Lawsuit stemming from trimming of neighbor’s trees based on intentional, nonaccidental conduct is excluded from coverage under insurance policy.
Henri Baccouche sued his neighbor Shelly Albert after she erected an encroaching fence and pruned trees on his property. Albert did not believe the fence encroached on Baccouche’s property and trimmed the trees because the fire department instructed her to. Albert tendered defense of the lawsuit to her insurance company Mid-Century Insurance Company (Mid-Century). The homeowners insurance policy covered property damage resulting from an “occurrence,” which it defined as an “accident.” It excluded coverage for intentional acts.

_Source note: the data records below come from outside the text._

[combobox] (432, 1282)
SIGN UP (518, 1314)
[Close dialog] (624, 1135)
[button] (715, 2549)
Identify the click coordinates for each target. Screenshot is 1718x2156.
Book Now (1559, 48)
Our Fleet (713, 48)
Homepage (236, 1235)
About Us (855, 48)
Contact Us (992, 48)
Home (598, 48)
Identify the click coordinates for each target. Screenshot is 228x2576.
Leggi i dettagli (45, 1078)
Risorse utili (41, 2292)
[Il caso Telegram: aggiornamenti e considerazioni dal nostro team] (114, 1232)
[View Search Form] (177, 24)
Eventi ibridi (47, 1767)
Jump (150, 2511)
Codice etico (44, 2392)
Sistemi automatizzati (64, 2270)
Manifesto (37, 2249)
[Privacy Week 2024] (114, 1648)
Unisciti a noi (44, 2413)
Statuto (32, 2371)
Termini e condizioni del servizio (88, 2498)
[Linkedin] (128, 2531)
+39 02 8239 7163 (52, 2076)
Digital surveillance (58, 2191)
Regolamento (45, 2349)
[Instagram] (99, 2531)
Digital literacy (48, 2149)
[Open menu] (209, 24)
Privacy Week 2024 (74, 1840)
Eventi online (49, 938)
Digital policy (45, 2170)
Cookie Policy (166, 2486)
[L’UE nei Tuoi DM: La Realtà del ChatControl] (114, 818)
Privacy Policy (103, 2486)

Mid-Century denied Albert’s claim. Albert sued Mid-Century for breach of the insurance policy and insurance bad faith. The court granted Mid-Century’s motion for summary judgment and denied Albert’s cross-motion for summary adjudication, finding that the claims against Albert arose from nonaccidental conduct outside the terms of the policy.
Affirmed. To prevail on the duty to defend issue on summary judgment, “the insured must prove the existence of a potential for coverage, while the insurer must establish the absence of any such potential. If an insurer seeks summary judgment on the ground the claim is excluded, it must prove the claim falls within an exclusion and the insured must prove the claim falls within the policy’s coverage. Here, Albert’s conduct was intentional because she intended the trees to be pruned, and it is irrelevant that she did not intend to damage them. There is no evidence that an unforeseen accident caused the damage. Thus, the conduct is excluded under the terms of the policy and the court was correct in granting Mid-Century’s motion. Opinion by Justice Grimes.